(Data items)
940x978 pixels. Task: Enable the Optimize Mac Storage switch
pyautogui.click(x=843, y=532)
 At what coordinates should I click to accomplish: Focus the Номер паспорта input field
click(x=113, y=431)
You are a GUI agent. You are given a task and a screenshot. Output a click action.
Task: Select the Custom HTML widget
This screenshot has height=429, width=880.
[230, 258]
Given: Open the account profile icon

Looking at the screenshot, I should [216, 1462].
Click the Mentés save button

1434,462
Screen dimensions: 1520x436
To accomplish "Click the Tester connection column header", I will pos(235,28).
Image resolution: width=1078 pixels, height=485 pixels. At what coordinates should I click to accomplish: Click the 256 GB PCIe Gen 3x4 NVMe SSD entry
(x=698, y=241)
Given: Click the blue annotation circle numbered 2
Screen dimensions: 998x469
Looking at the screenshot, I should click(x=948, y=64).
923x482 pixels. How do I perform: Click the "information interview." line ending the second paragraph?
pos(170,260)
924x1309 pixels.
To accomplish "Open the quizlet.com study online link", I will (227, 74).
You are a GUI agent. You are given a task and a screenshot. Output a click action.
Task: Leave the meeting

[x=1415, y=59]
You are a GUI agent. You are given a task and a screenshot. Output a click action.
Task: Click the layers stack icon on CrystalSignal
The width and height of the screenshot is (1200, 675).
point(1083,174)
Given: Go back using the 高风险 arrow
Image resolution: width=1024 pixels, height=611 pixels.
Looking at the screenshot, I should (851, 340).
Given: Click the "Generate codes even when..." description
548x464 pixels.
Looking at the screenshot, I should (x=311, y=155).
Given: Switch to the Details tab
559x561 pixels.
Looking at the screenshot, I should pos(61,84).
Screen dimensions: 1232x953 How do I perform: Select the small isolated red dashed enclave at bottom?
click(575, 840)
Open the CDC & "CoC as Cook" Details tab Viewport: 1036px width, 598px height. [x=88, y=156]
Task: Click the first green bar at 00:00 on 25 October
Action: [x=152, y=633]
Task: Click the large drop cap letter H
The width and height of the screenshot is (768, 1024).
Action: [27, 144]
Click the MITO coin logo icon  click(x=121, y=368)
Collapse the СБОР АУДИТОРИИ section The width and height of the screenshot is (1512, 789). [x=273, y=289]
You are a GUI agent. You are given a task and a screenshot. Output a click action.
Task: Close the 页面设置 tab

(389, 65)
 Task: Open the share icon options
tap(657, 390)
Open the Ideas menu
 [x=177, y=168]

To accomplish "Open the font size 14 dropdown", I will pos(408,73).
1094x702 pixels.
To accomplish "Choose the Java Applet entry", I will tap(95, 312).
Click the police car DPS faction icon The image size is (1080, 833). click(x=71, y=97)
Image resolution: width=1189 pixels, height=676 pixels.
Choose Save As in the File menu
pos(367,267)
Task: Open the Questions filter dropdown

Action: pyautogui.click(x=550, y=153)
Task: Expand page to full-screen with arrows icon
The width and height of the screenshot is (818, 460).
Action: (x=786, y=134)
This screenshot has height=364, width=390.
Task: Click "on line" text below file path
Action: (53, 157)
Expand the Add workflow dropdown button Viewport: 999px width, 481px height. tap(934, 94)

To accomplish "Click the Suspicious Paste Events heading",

** Task brief **
In the lines from the one containing "Open the Ideas menu" down to the end of the data items, change "dropdown" to "drop-down" and leave everything else unchanged. Return only those lines.

** Exercise answer **
Open the Ideas menu
 [x=177, y=168]

To accomplish "Open the font size 14 drop-down", I will pos(408,73).
1094x702 pixels.
To accomplish "Choose the Java Applet entry", I will tap(95, 312).
Click the police car DPS faction icon The image size is (1080, 833). click(x=71, y=97)
Image resolution: width=1189 pixels, height=676 pixels.
Choose Save As in the File menu
pos(367,267)
Task: Open the Questions filter drop-down

Action: pyautogui.click(x=550, y=153)
Task: Expand page to full-screen with arrows icon
The width and height of the screenshot is (818, 460).
Action: (x=786, y=134)
This screenshot has height=364, width=390.
Task: Click "on line" text below file path
Action: (53, 157)
Expand the Add workflow drop-down button Viewport: 999px width, 481px height. tap(934, 94)

To accomplish "Click the Suspicious Paste Events heading",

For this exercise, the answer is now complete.